A saga da riqueza da Nação Osage não terminou com a condenação dos assassinos. Em 1925, o Congresso aprovou uma lei proibindo pessoas não-Osage de herdarem os direitos detidos por pessoas com ascendência Osage ou de outra nação nativa americana. Mas as queixas sobre a forma como o governo federal lidava com os bens da Nação Osage continuaram.

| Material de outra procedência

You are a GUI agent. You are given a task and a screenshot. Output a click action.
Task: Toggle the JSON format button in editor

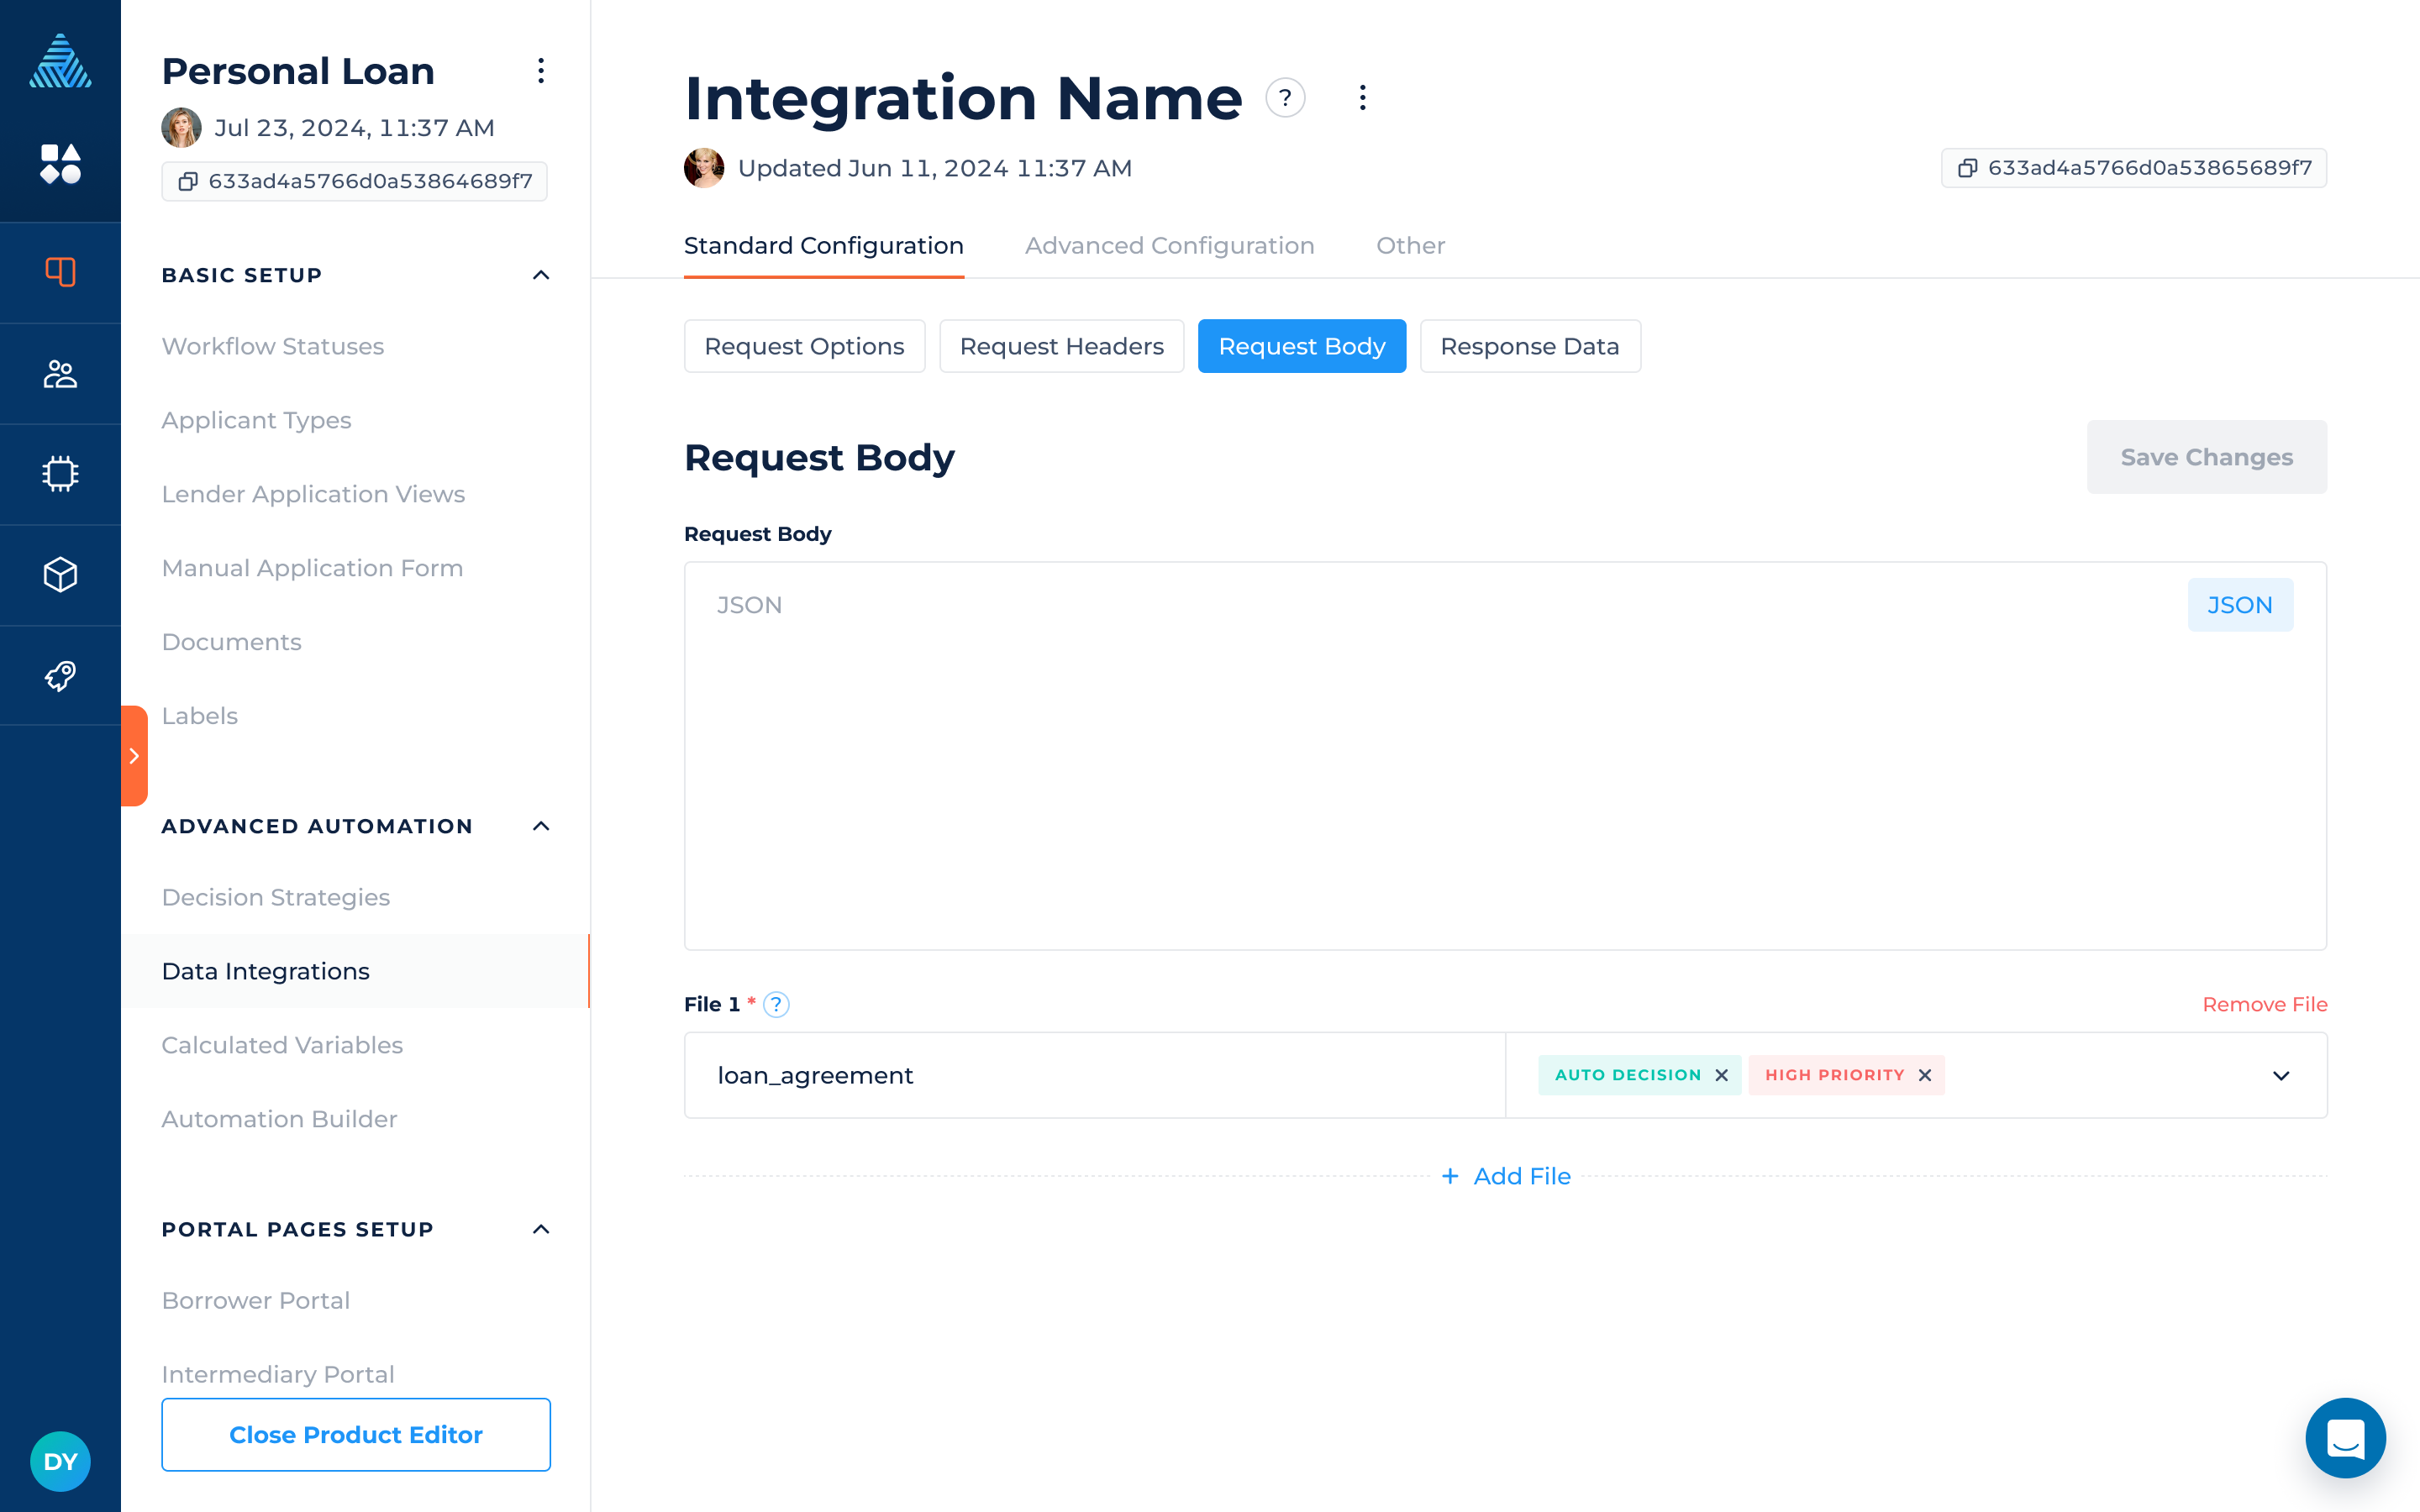tap(2239, 605)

Em 2011, após décadas de lutas legais, o governo dos EUA chegou finalmente a acordo com a Nação Osage, oferecendo-lhe 380 milhões de dólares e comprometendo-se a implementar um conjunto de medidas concebidas para gerir melhor os bens da Nação Osage.
Actualmente, pensa-se que os homicídios da Nação Osage foram o caso que contribuiu para o nascimento do FBI e a forma como a lei é actualmente aplicada, com base em investigações aprofundadas, operações à paisana e recurso a informadores para resolver casos criminais complexos. Embora os homicídios tenham começado há mais de um século, ainda ecoam nas vidas e nas finanças do povo Osage.
Em 1925, o Congresso aprovou uma lei proibindo pessoas não-Osage de herdarem os direitos detidos por pessoas com ascendência Osage ou de outra nação nativa americana.
Hoje em dia, diz a Nação Osage no seu website, aproximadamente 26 por cento dos direitos hereditários Osage permanecem na posse de pessoas não-Osage e podem ser transmitidos para entidades não-Osage. Embora Assassinos da Lua das Flores se foque em acontecimentos de um passado distante, a Nação escreve: “Não somos relíquias. A Nação Osage está a prosperar na nossa Reserva, na região nordeste do Oklahoma – um povo com força, esperança e paixão, honrando as histórias do passado e construindo o mundo do futuro”.